Whenever the string "pixels" turns up in a line below, that line should be copied.

== Given information

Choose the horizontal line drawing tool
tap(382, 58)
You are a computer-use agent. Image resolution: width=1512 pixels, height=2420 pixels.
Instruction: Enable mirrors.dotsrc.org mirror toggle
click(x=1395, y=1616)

====
== Given information

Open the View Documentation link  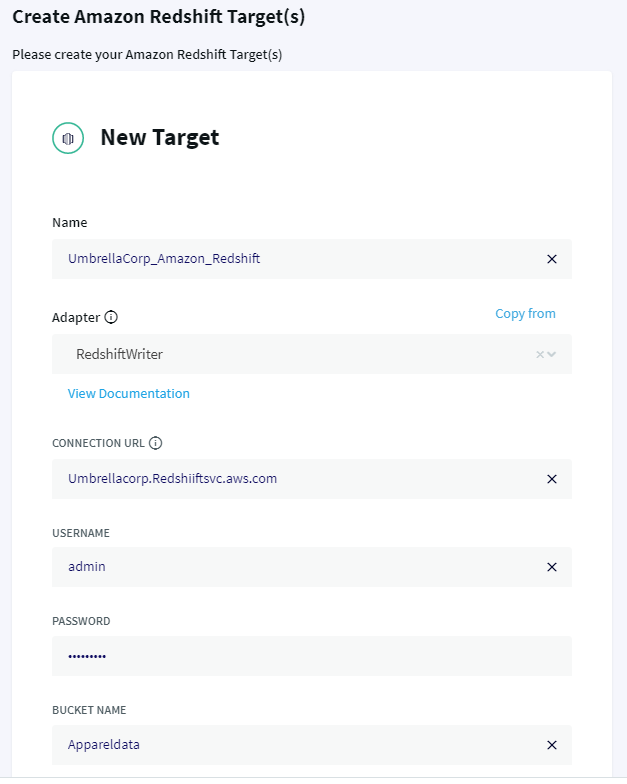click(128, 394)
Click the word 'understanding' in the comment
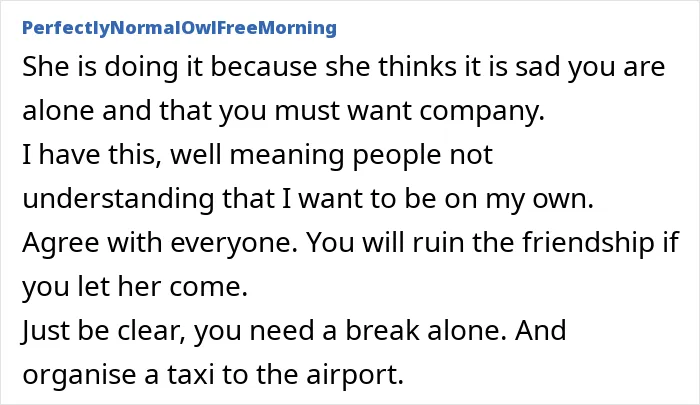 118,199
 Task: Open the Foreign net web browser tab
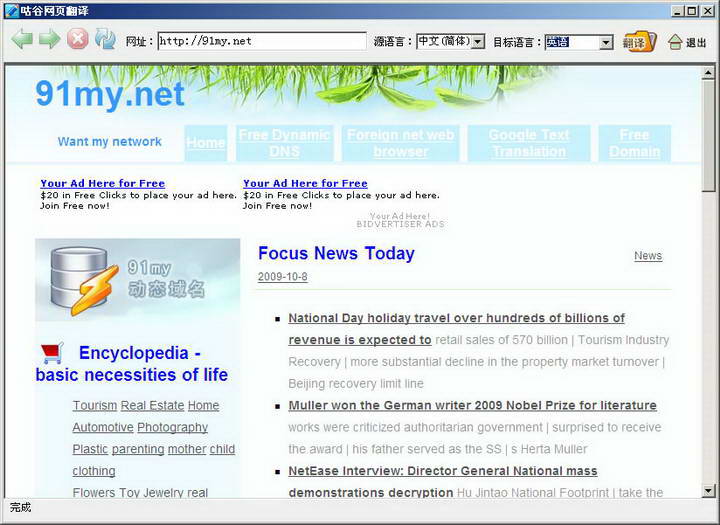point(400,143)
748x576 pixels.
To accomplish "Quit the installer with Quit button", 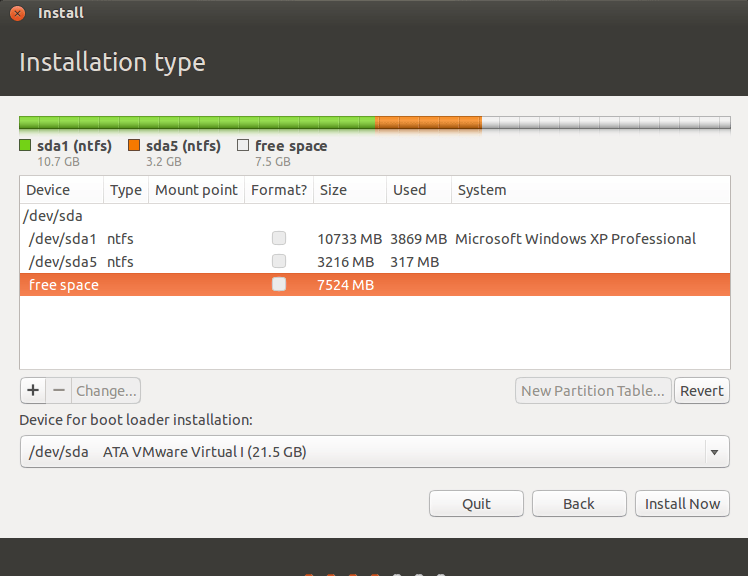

====

Response box:
You are a computer-use agent. Image resolution: width=1512 pixels, height=2420 pixels.
748x576 pixels.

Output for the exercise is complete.